GIVEN DATA:
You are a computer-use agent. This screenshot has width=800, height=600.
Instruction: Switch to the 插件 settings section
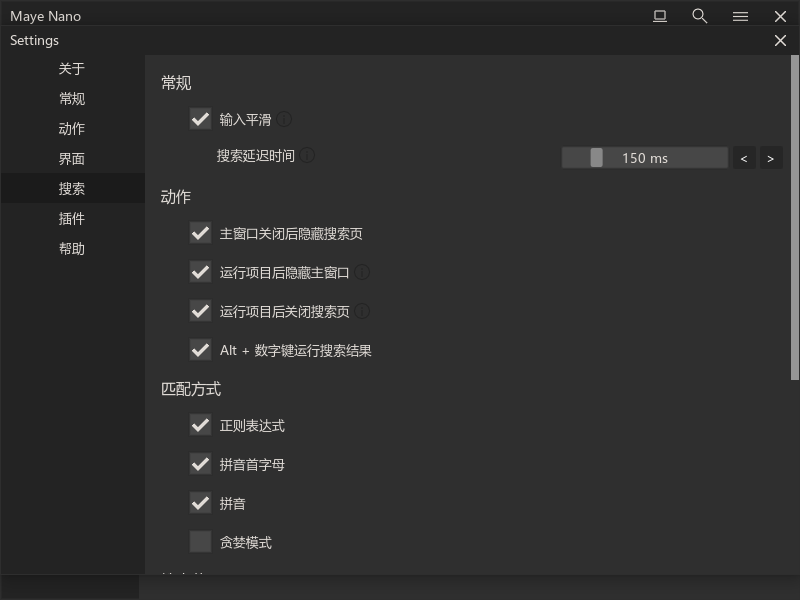pyautogui.click(x=72, y=218)
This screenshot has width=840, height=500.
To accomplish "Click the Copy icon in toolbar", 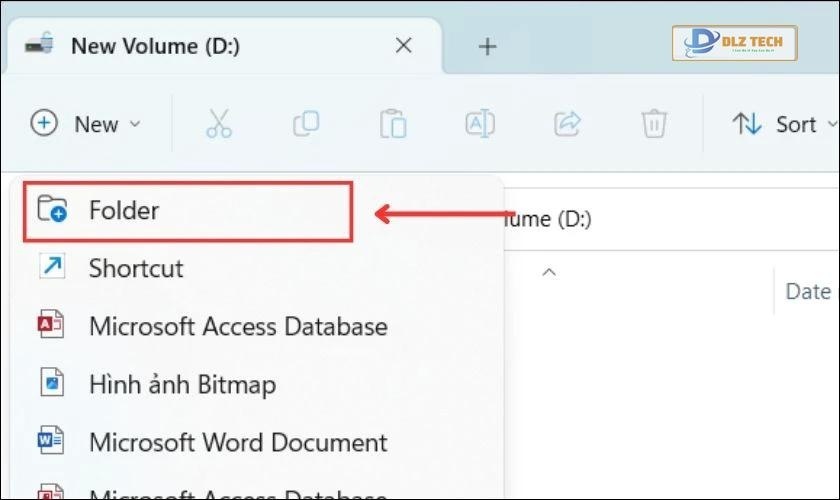I will (x=305, y=124).
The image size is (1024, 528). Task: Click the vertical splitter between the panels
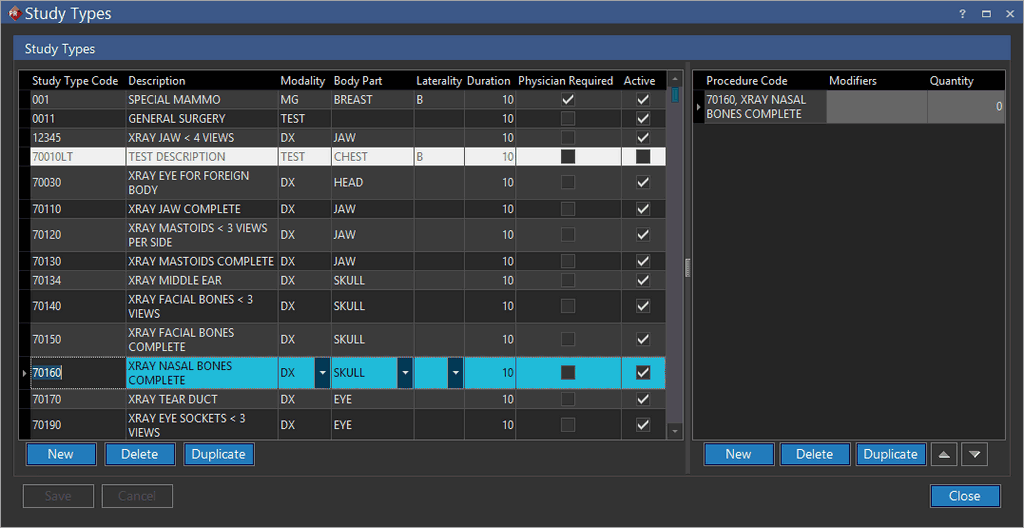[x=687, y=267]
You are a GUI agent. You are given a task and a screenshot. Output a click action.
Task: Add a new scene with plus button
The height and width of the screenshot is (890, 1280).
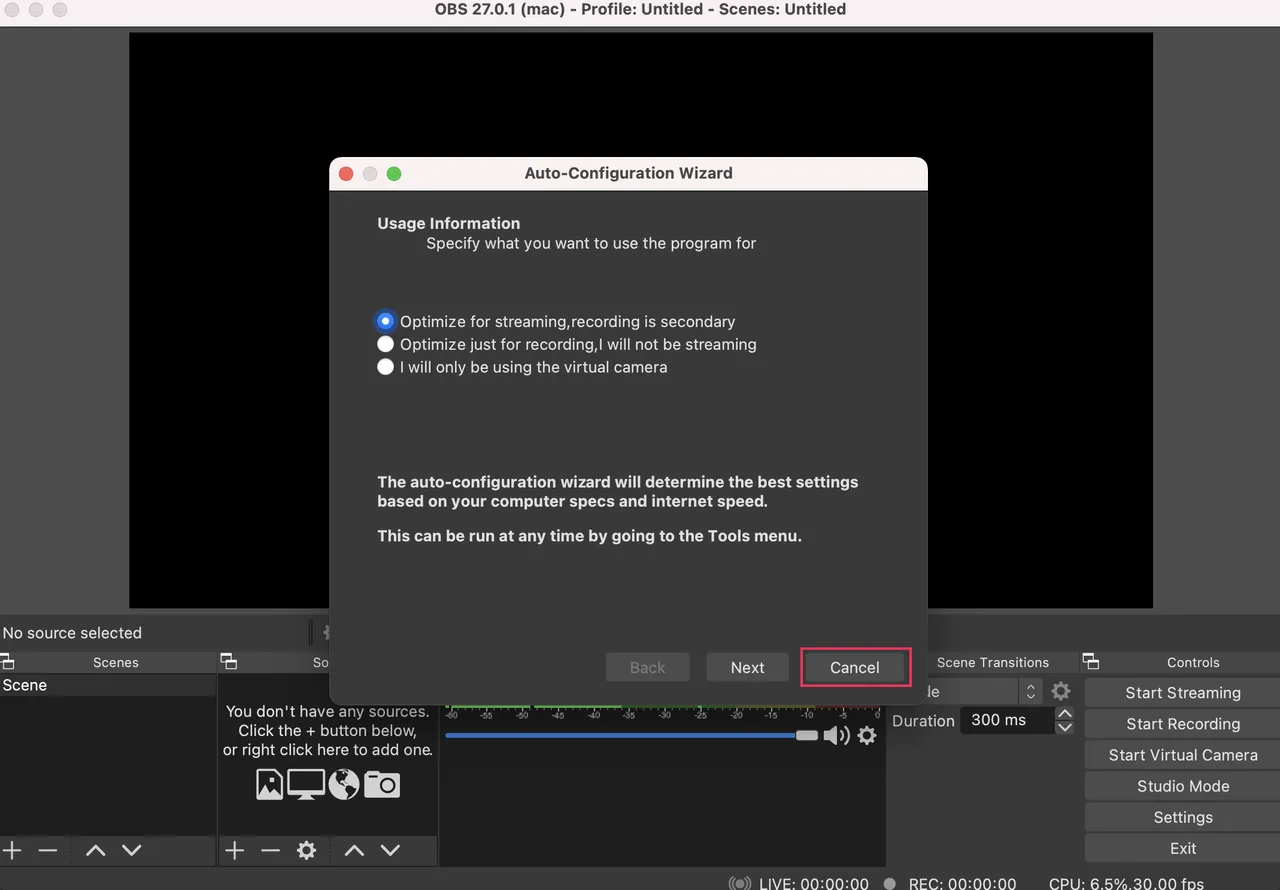pyautogui.click(x=12, y=851)
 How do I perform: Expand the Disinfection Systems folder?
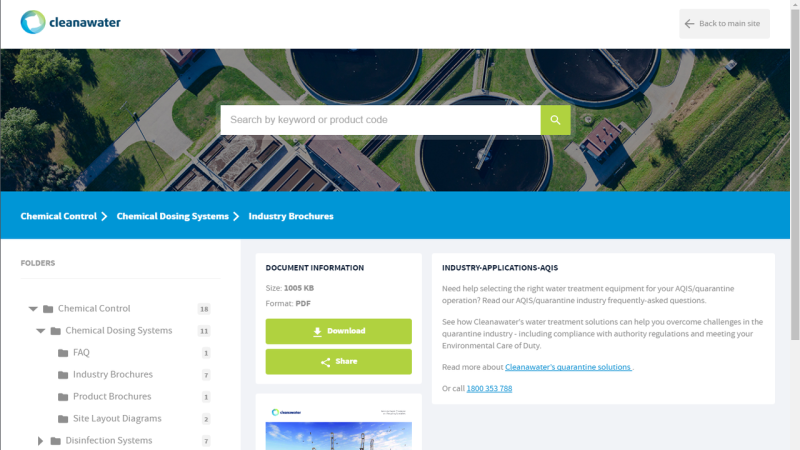pos(41,441)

SET PROBLEM: Find every line in the listing above that contains the word "agent" and copy each one.

EXERCISE ANSWER:
You are a computer-use agent. This screenshot has width=800, height=600.
You are a GUI agent. You are given a task and a screenshot. Output a click action.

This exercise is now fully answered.